Parmi les nuisibles qui s'attaquent aux arbres fruitiers, l'hoplocampe figure en bonne place. Bien que reconnu comme un ravageur secondaire, il peut infliger de lourds dégâts dans le jardin ou le verger. Appartenant à l'ordre des Hyménoptères et à la famille des Tenthrédinidés, cet insecte est inoffensif à l'état adulte mais redoutable sous sa forme larvaire. Découvrons ses caractéristiques, son cycle de vie et les méthodes de lutte qui s'offrent à nous.
À quoi ressemble l'hoplocampe ?
Proche de la guêpe tout en présentant des caractéristiques de la mouche, l'hoplocampe mesure entre 4 et 7 mm. Sa couleur sombre et ses quatre ailes le démarquent. L'adulte, tout en butinant les fleurs, n'est pas nuisible, mais ses larves, qui peuvent atteindre 1 cm, sont une vraie menace. Elles sont de couleur blanc crème avec une tête brun noir et possèdent plusieurs paires de fausses pattes. Leur odeur désagréable de punaise les rend particulièrement repoussantes lorsqu'elles investissent les fruits.
Les espèces nuisibles
Trois espèces d'hoplocampe méritent notre attention :
- Hoplocampe du pommier (Hoplocampa testudinea) ;
- Hoplocampe du poirier (Hoplocampa brevis) ;
- Hoplocampe du prunier (Hoplocampa flava et Hoplocampa minuta).
Le cycle de vie de l'hoplocampe
Comprendre le cycle de vie de l'hoplocampe est essentiel pour lutter contre lui. Ce cycle annuel coïncide avec la floraison des arbres fruitiers, ce qui en fait une période critique pour les interventions.
Diapause et émergence
Les larves hivernent dans des cocons situés à quelques centimètres sous terre. Ces abris, constitués de terre agglutinée et de fils de soie, les protègent du froid. Au printemps, entre mars et avril, elles émergent en même temps que les fleurs des arbres hôtes.

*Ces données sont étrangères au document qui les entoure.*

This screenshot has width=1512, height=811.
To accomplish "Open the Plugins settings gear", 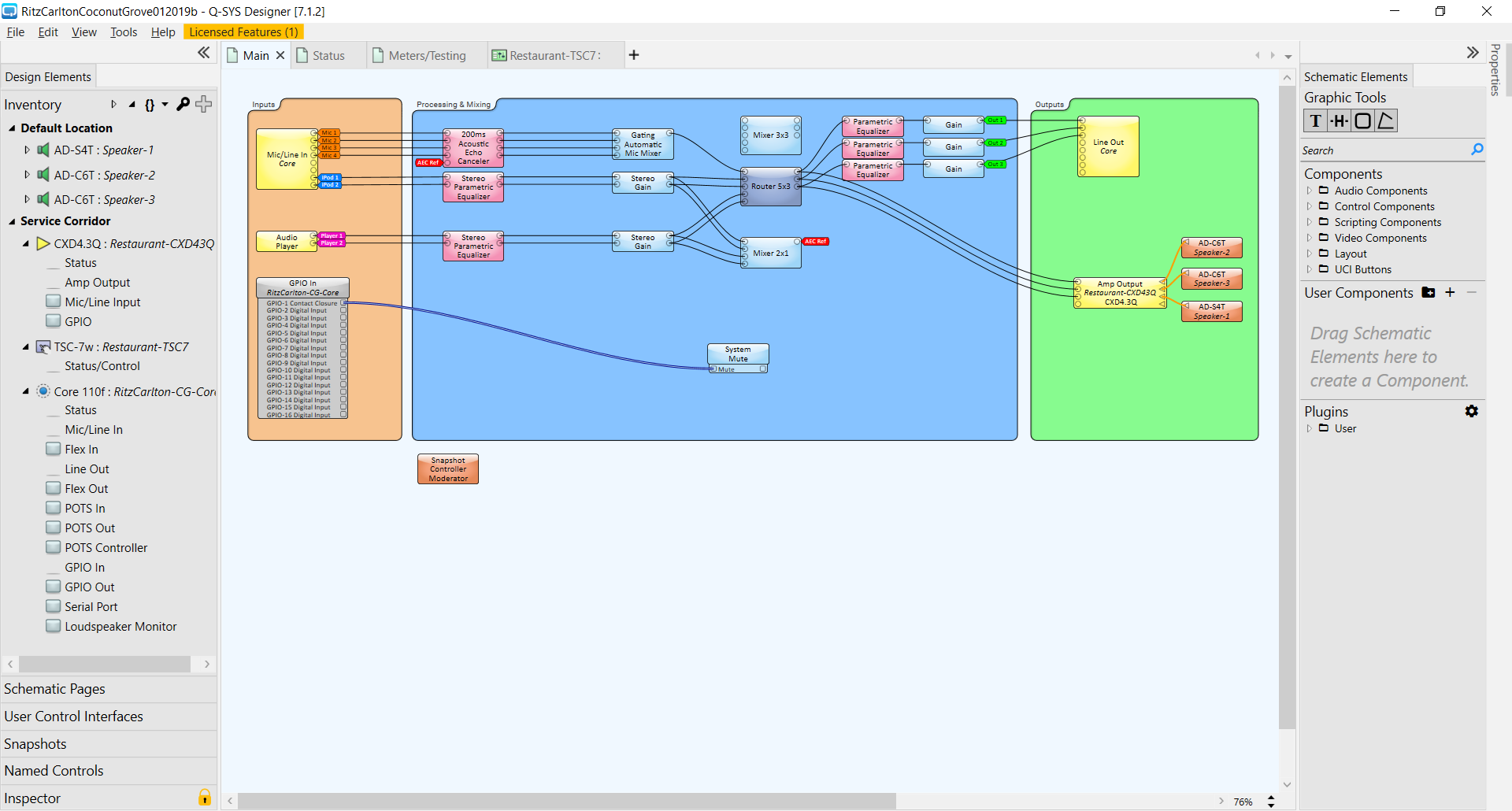I will click(1471, 411).
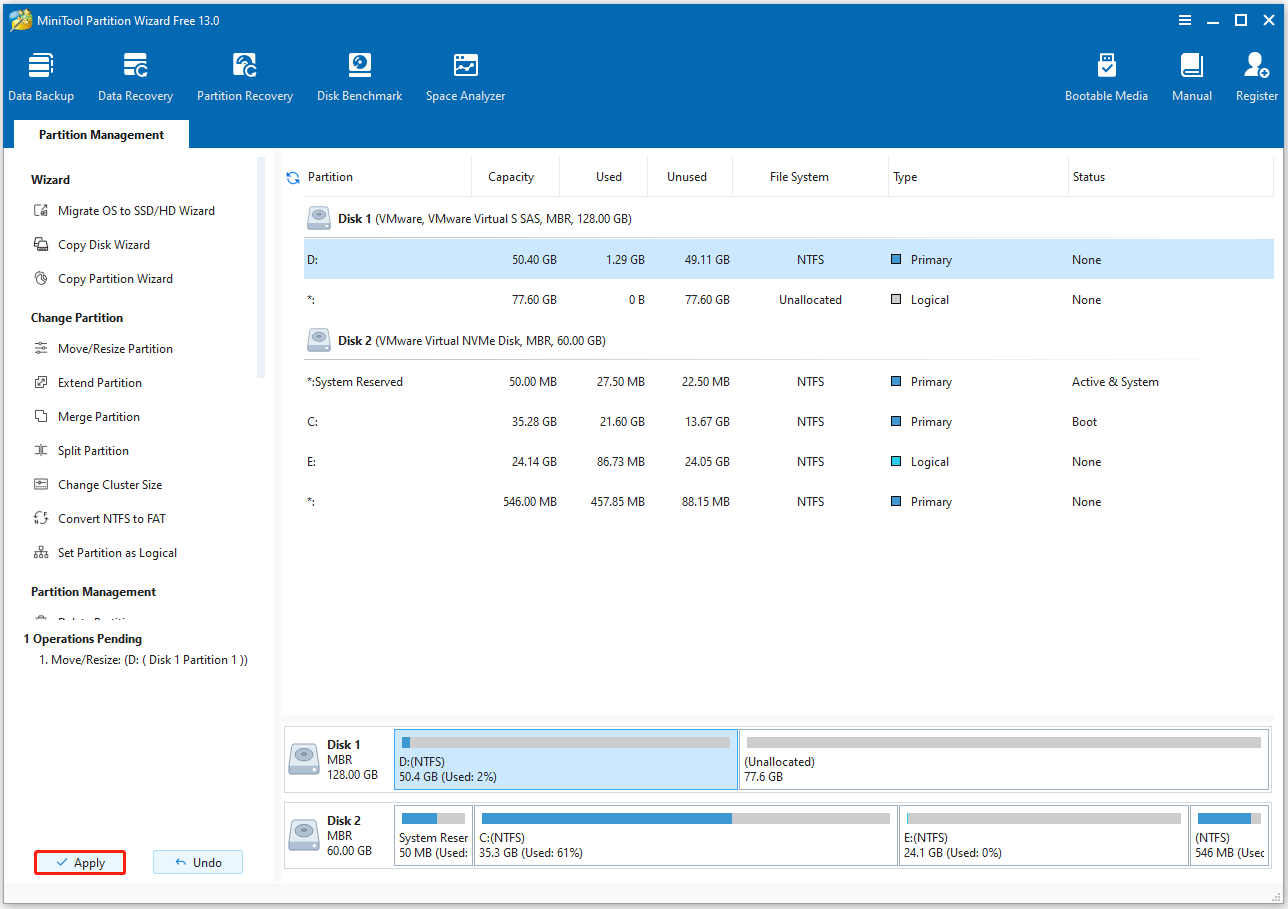Screen dimensions: 1288x909
Task: Run the Disk Benchmark
Action: click(x=359, y=75)
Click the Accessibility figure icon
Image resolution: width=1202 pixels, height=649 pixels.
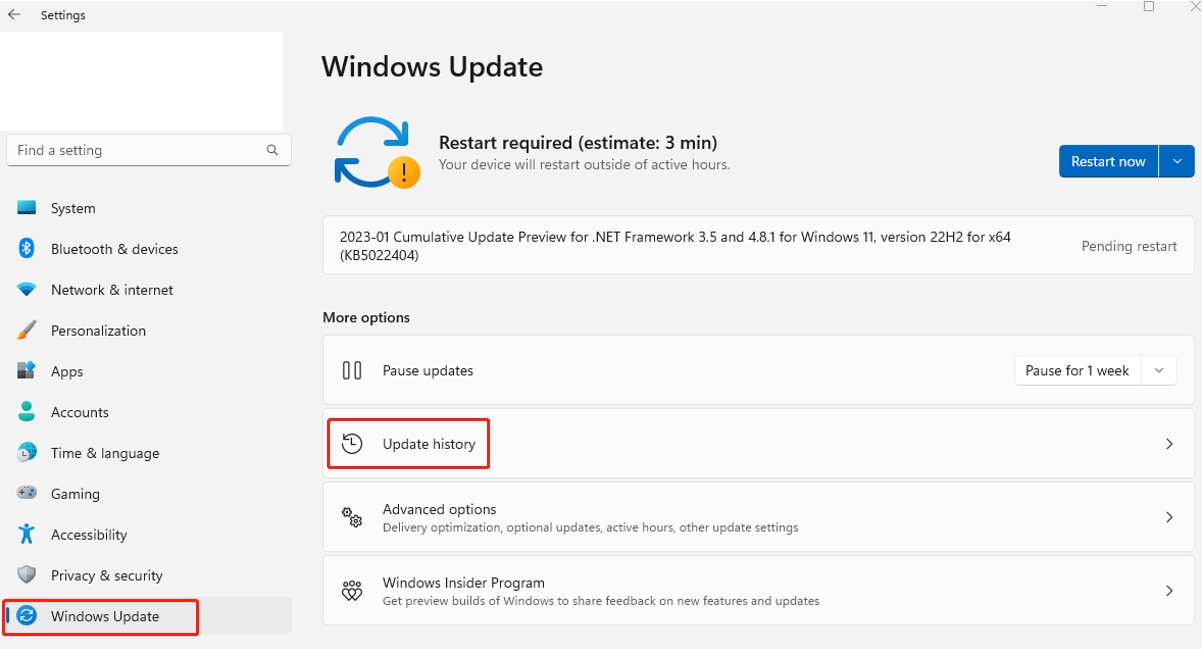point(27,534)
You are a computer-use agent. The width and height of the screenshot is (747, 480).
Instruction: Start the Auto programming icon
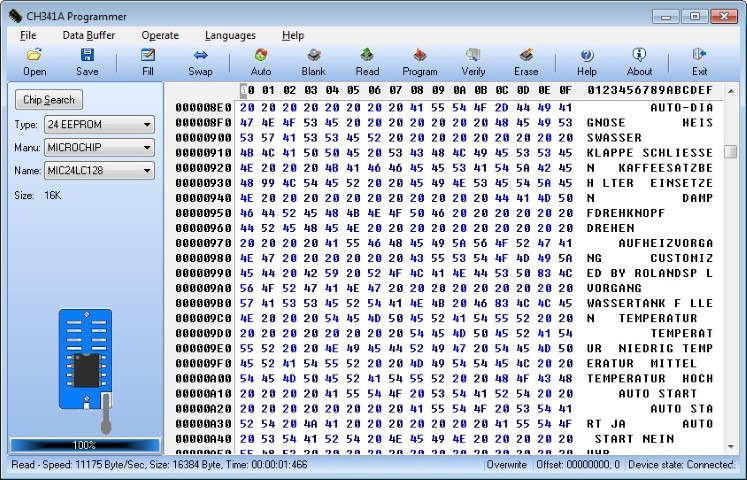click(x=261, y=56)
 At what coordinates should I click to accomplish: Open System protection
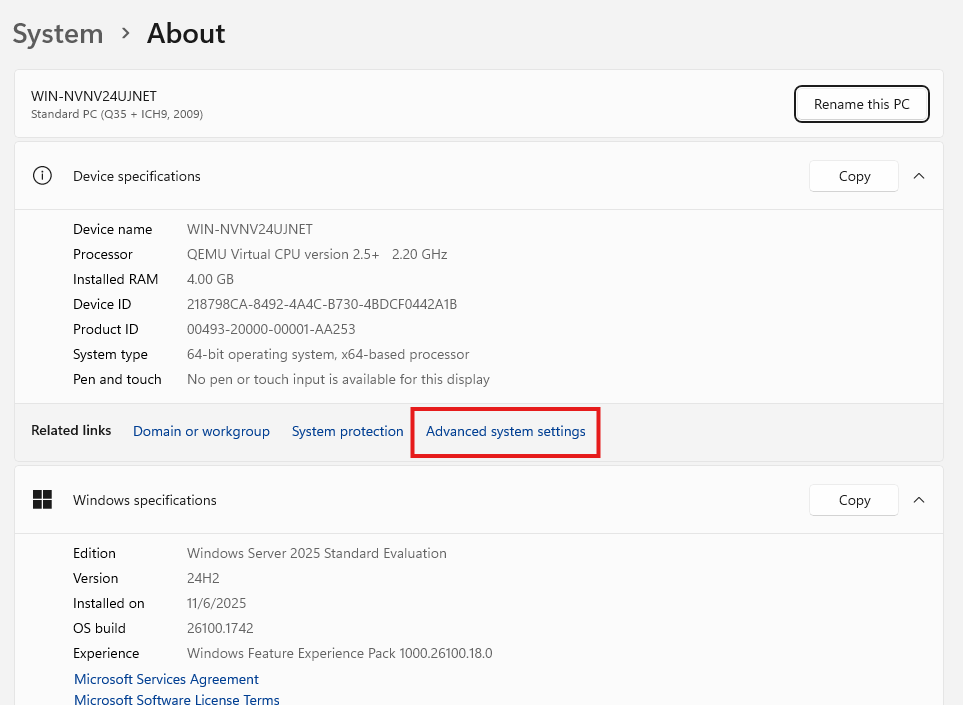click(347, 431)
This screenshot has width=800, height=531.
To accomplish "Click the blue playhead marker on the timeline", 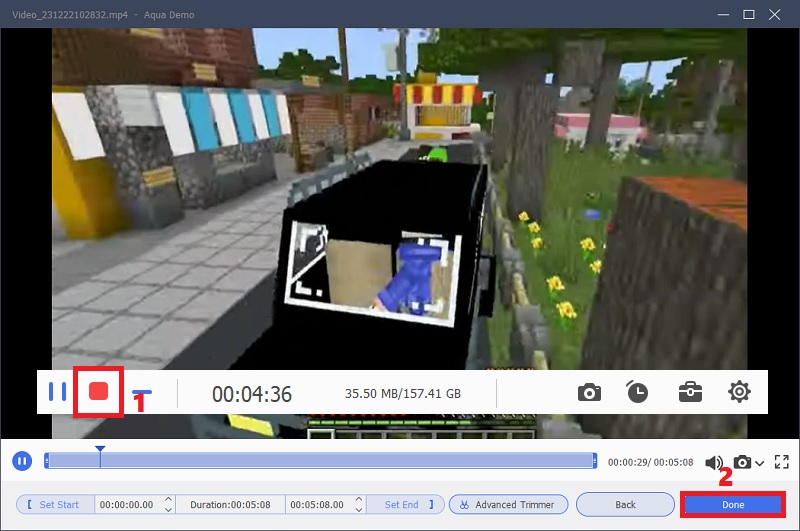I will 99,452.
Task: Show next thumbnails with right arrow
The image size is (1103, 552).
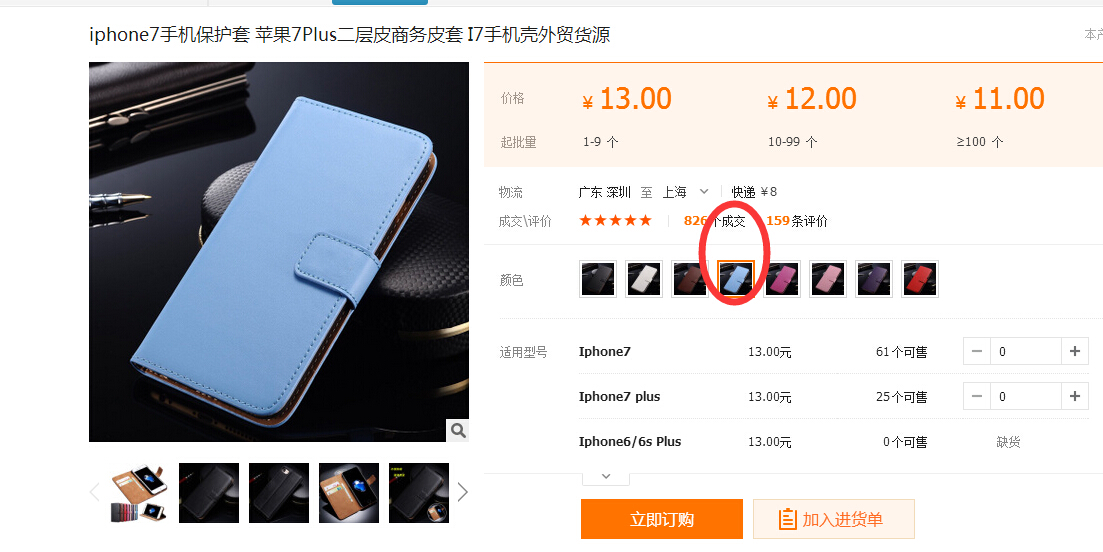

Comportement et reproduction
La vie des adultes est brève, durant une à deux semaines. Ils s'accouplent, butinent et pondent entre 30 et 70 œufs sous l'épiderme du calice des jeunes fruits, créant des marques visibles.
L'impact des larves
Les larves éclosent après 10 à 14 jours et pénètrent dans les fruits pour se nourrir. Ce comportement entraîne la chute précoce et la déformation des fruits, rendant certains immangeables.
Dégâts sur les fruits
Les attaques surviennent juste après la nouaison, causant des pertes considérables :
- Chute précoce des jeunes fruits, souvent considérée comme un éclaircissage naturel ;
- Chute secondaire des fruits déjà attaqués ;
- Déformation et dégradations des fruits restants, remplis de déjections larvaires.
Stratégies de lutte
La lutte contre l'hoplocampe nécessite une approche proactive. Sa période d'activité coïncide avec celle des pollinisateurs, rendant les interventions délicates.
Prévention
- Ramasser et détruire les fruits tombés ;
- Travailler le sol en automne pour exposer les cocons aux prédateurs ;
- Utiliser le paillage pour limiter l'enfouissement des larves ;
- Choisir des variétés de pommiers à floraison tardive pour plus de résistance.
Piégeage
Les pièges chromatiques blanches permettent de capturer les adultes avant la floraison, minimisant l'impact sur les pollinisateurs.
Traitements biologiques
En cas d'infestation, des traitements biologiques peuvent être envisagés. Toutefois, leur application doit être réfléchie afin de ne pas nuire à la faune bénéfique :
- Décoctions de tanaisie et d'absinthe pour un effet répulsif ;
- Le pyrèthre végétal, bien qu'efficace, doit être utilisé avec précaution en raison de sa toxicité pour d'autres insectes.